As a guide I rely on my guiding income, there was no pension, nor was there a partner at the time that shared my life and thus helped pay the bills. A mortgage holiday and a subsidy from the Government were a god send but still not enough to keep the wolf from the door. With no alternative I applied to vaccinate the population and got the job. It kept the wolf from the door without a doubt but the frustration at not being able to do the job I loved was insurmountable. At the same time many were thinking of alternative ways to keep their profile current and to provide some sort of gateway for the public to access the battlefields we could no longer access. Along came virtual talks, powerpoint presentations, podcasts, virtual battlefield tours and even a bit of television work. To those who had the foresight to build upon these avenues I take my hat off – I don’t think they will ever realise that they provided a focus for many guides, something to work towards and, for some, a slight income.
Covid has been dire, it has been desperate and for many of us it has played on our mental health. The sheer frustration and worry has been something I never want to experience again. However, there were a few in the battlefield guiding fraternity who supported each other without any other motive than just giving mutual support. My main supporters and sources of comfort were those who I predominantly worked with and whose paths crossed mine on the battlefield pre-Covid but there are others who, during the last two years have provided support. I don’t wish to mention them here but I hope they know who they are.

And so we struggled against opened borders, closed borders, refusal on flights because the regulations had suddenly changed between setting off for the airport and boarding the plane, through to a Covid diagnosis just before boarding the plane. One minute the borders were open and the sun shone on all of us and the next minute they closed again and dark clouds descended.
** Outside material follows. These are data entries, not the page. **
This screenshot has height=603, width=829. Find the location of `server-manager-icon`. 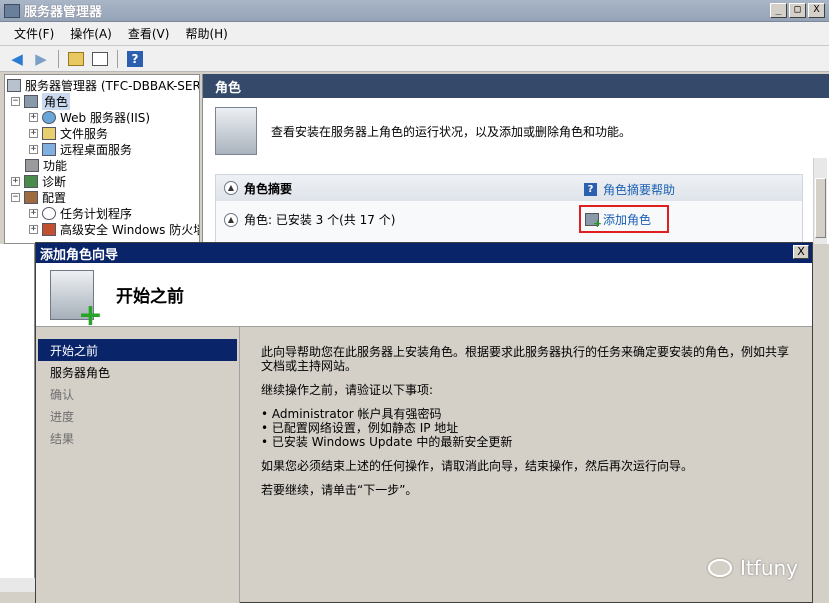

server-manager-icon is located at coordinates (12, 10).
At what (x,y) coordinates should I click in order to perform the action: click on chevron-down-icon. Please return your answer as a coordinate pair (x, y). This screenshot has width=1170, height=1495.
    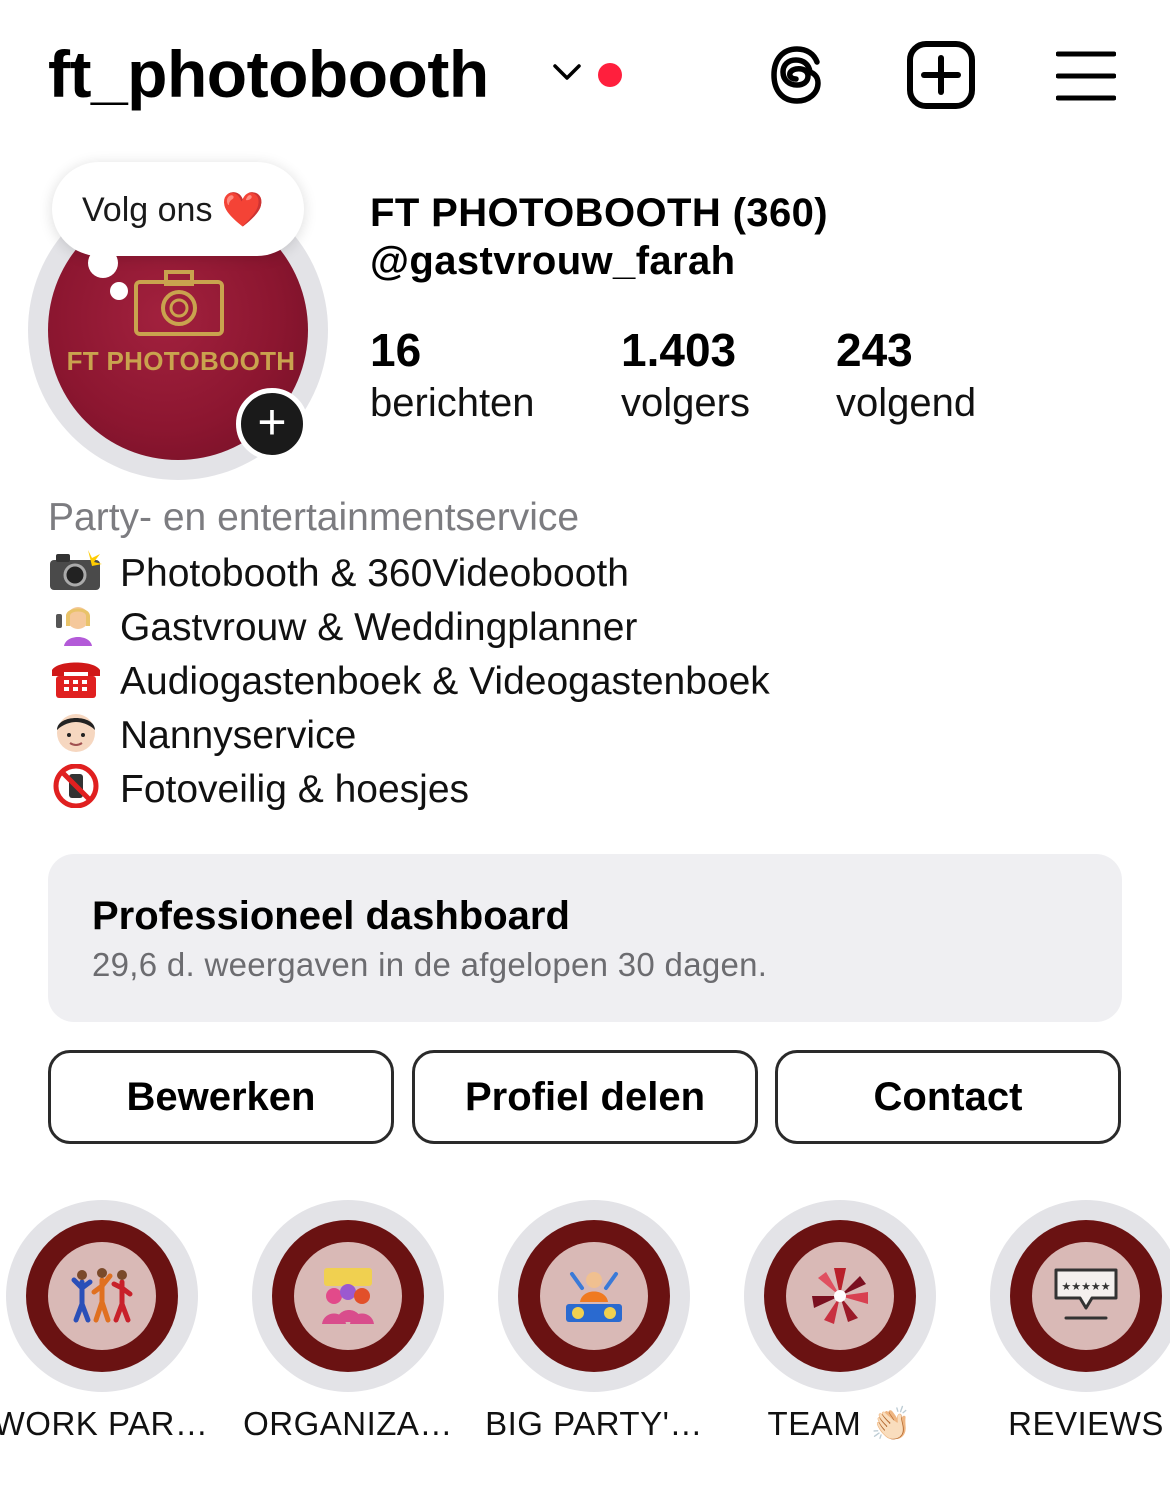
    Looking at the image, I should click on (567, 72).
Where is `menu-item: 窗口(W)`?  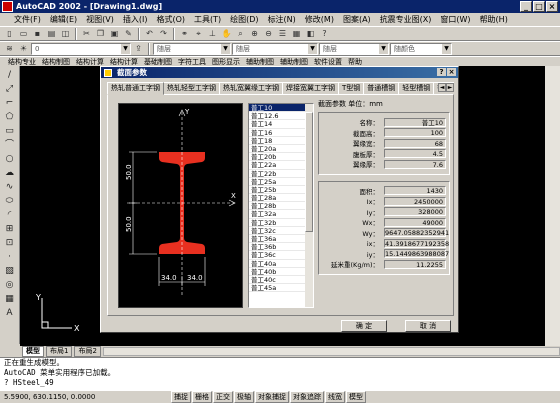
menu-item: 窗口(W) is located at coordinates (455, 20).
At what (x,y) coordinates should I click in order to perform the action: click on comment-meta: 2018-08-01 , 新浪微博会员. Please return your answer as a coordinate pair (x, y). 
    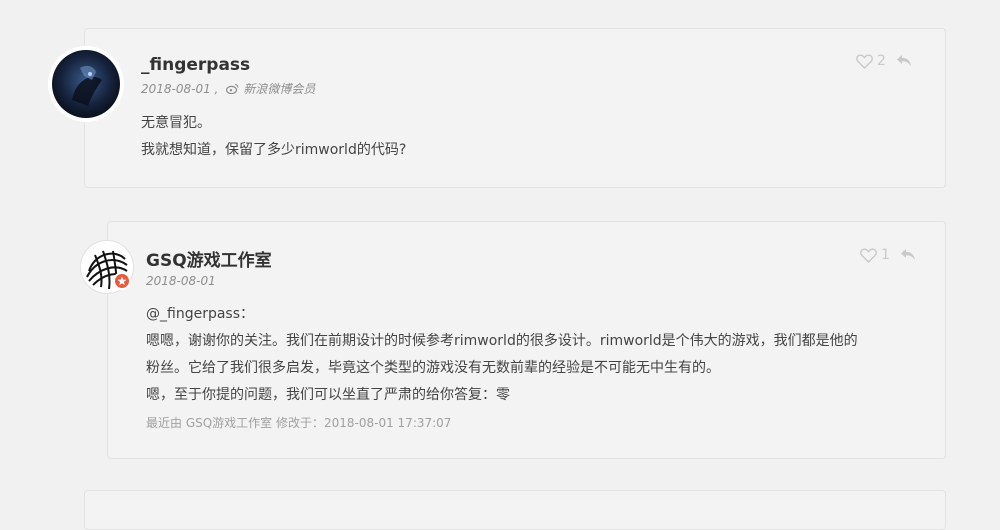
    Looking at the image, I should click on (228, 88).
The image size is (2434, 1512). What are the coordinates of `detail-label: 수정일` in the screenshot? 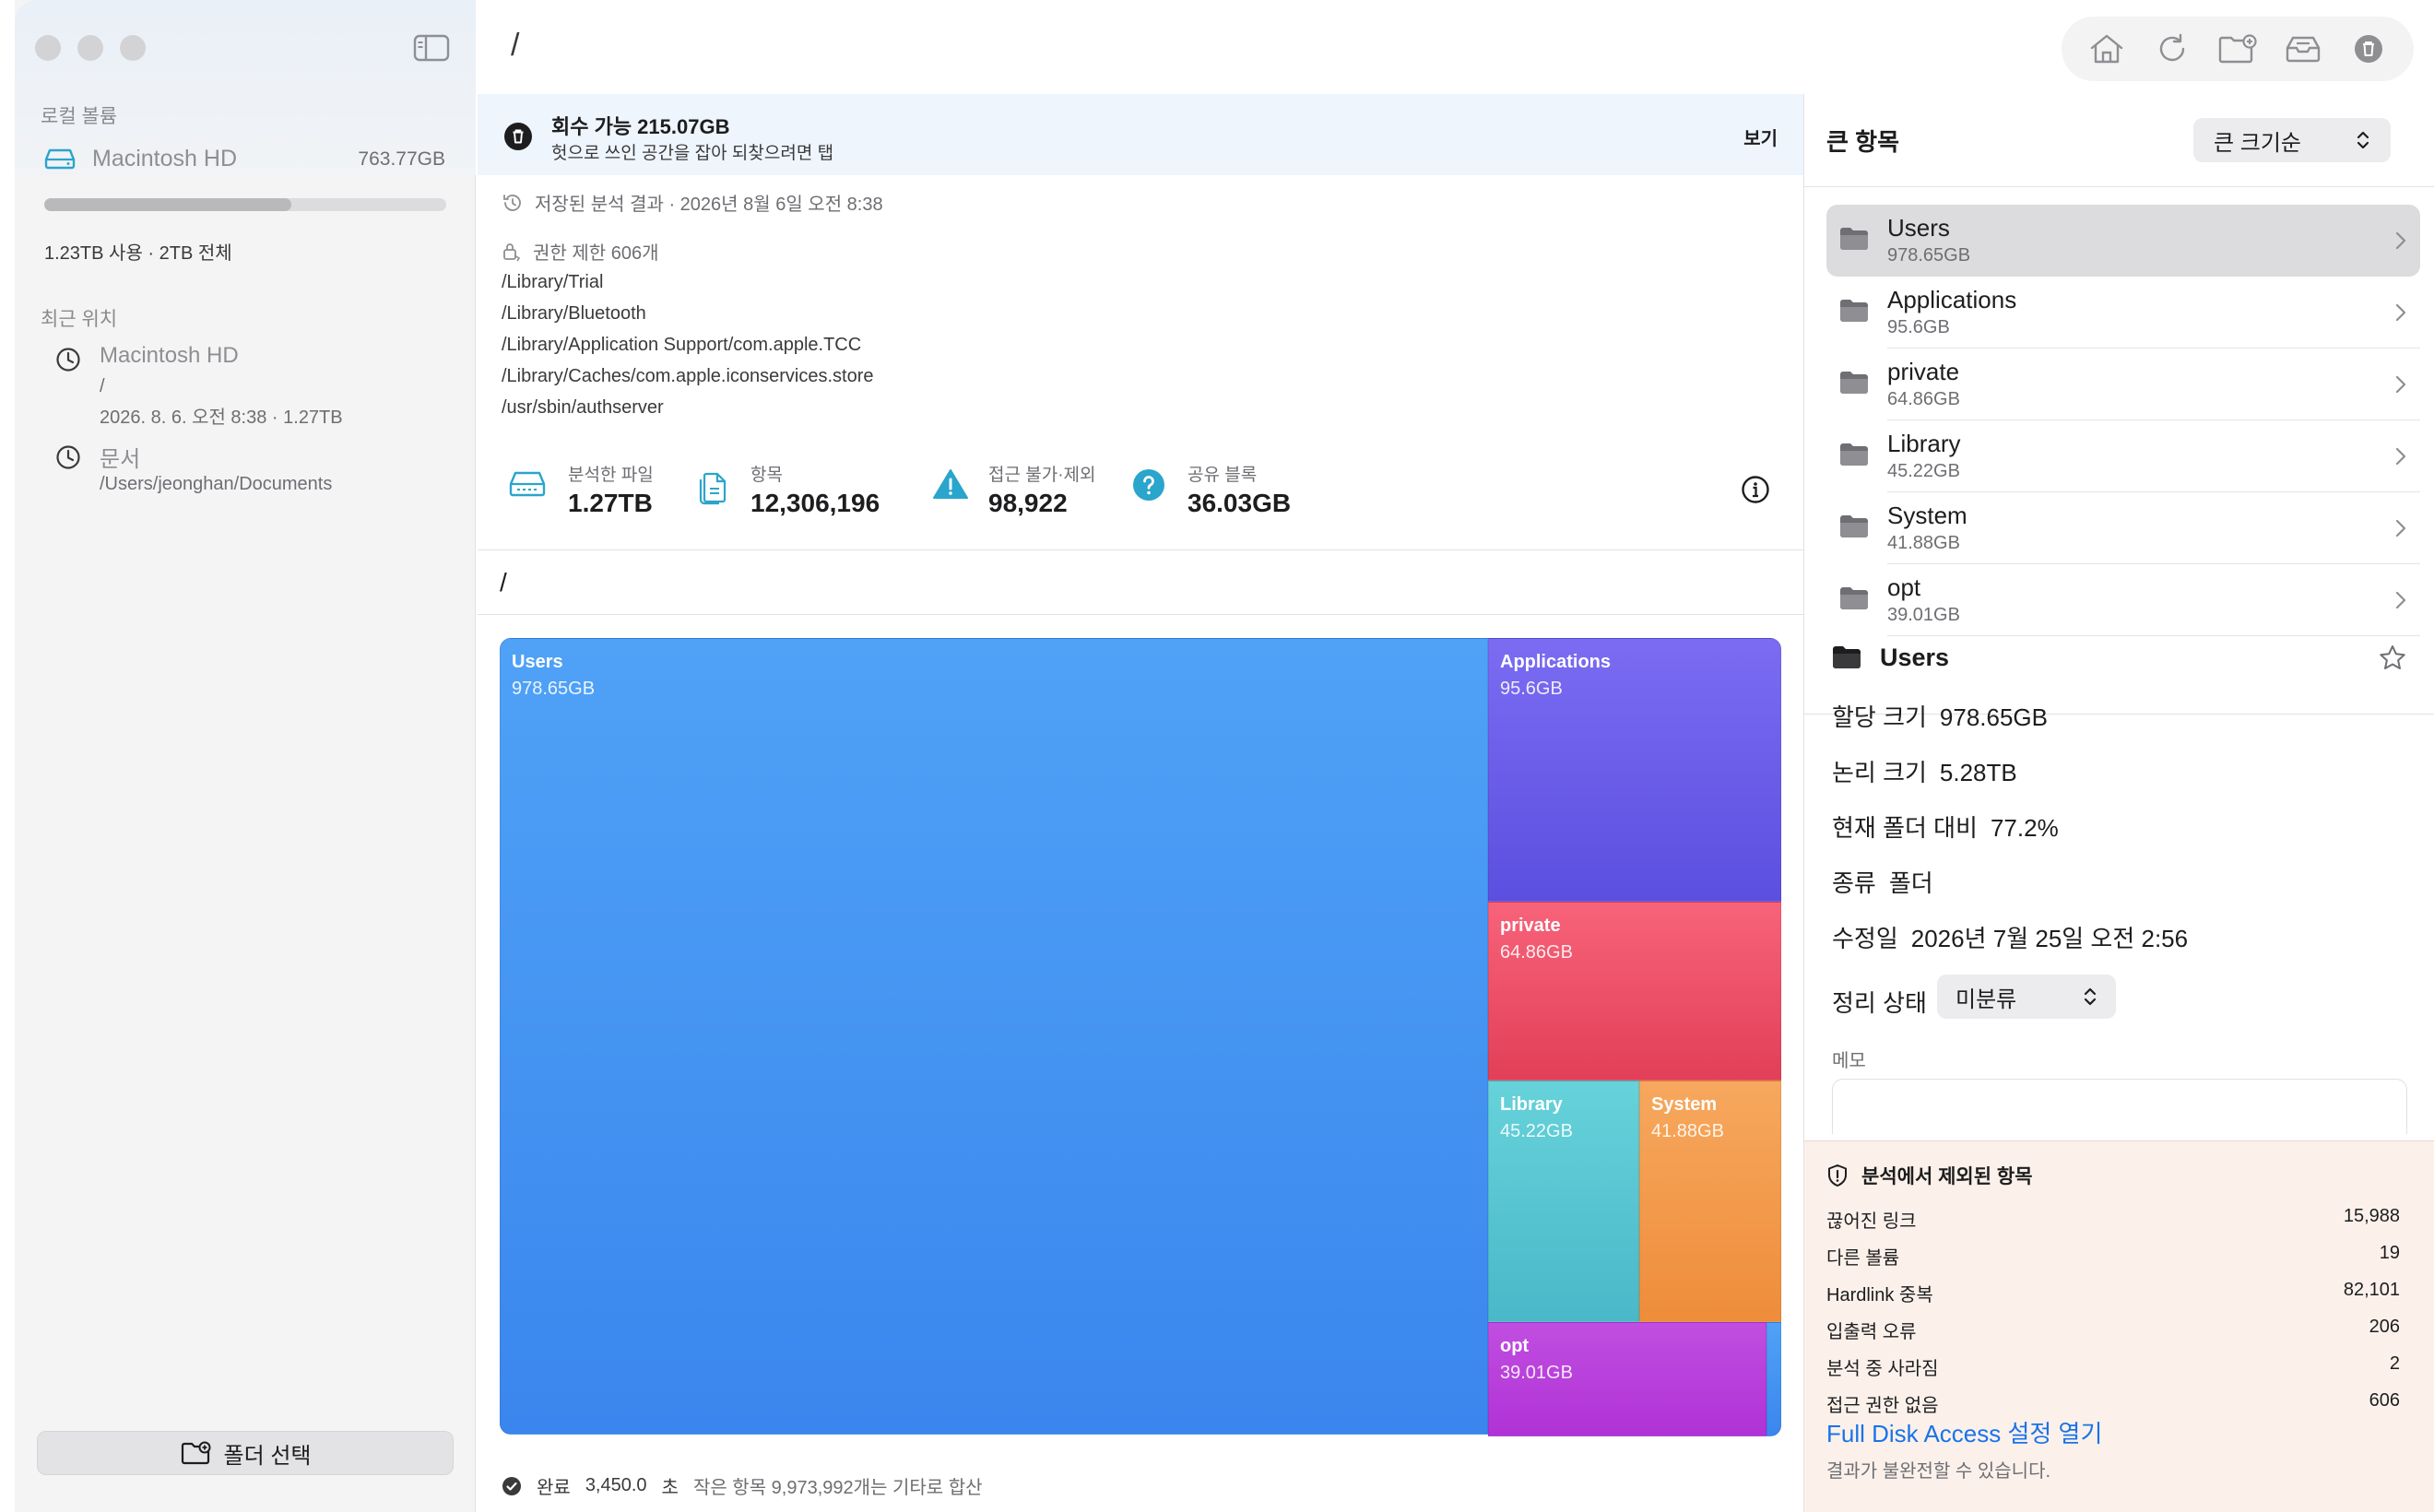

And now 2022 – my thoughts. There is a quiet confidence in the air. I have taken my first successful tour of the year, a bespoke tour. I have enough lined up to keep me going until year end (well sort of). I feel there is a tentative confidence in the travel industry, an industry that has, I believe been largely forgotten and not supported. There is also an upsurge in the appetite to travel, may be not from the far-flung distant shores just yet but certainly people seem to want to get away and be guided around the battlefields. I saw a good friend just recently from one of the hotels we use frequently in Ypres and I didn’t realise how overcome with emotion I would feel at being reunited with her. My mug is still in their dining hall awaiting my return. The small room at the top of the hotel which is always allocated to me is still there awaiting my return.

For me, I suppose I just want to get back out there. I want to impart my knowledge. I want to have the privilege to take passengers to a grave where, possibly, they are the first to have ever visited that particular headstone. I want to have that sheer joy of coming in off a tour and feeling utter job satisfaction, I want to have the sheer joy of meeting up with battlefield guiding friends and chewing the fat over a day’s work. Predominantly though I desperately want to get back to pass my knowledge onto others. Because in doing so I hope I will have played a small part in maintaining the legacy of those that went before us and in a small way ensuring that their sacrifice, history, call it what you will, is never forgotten.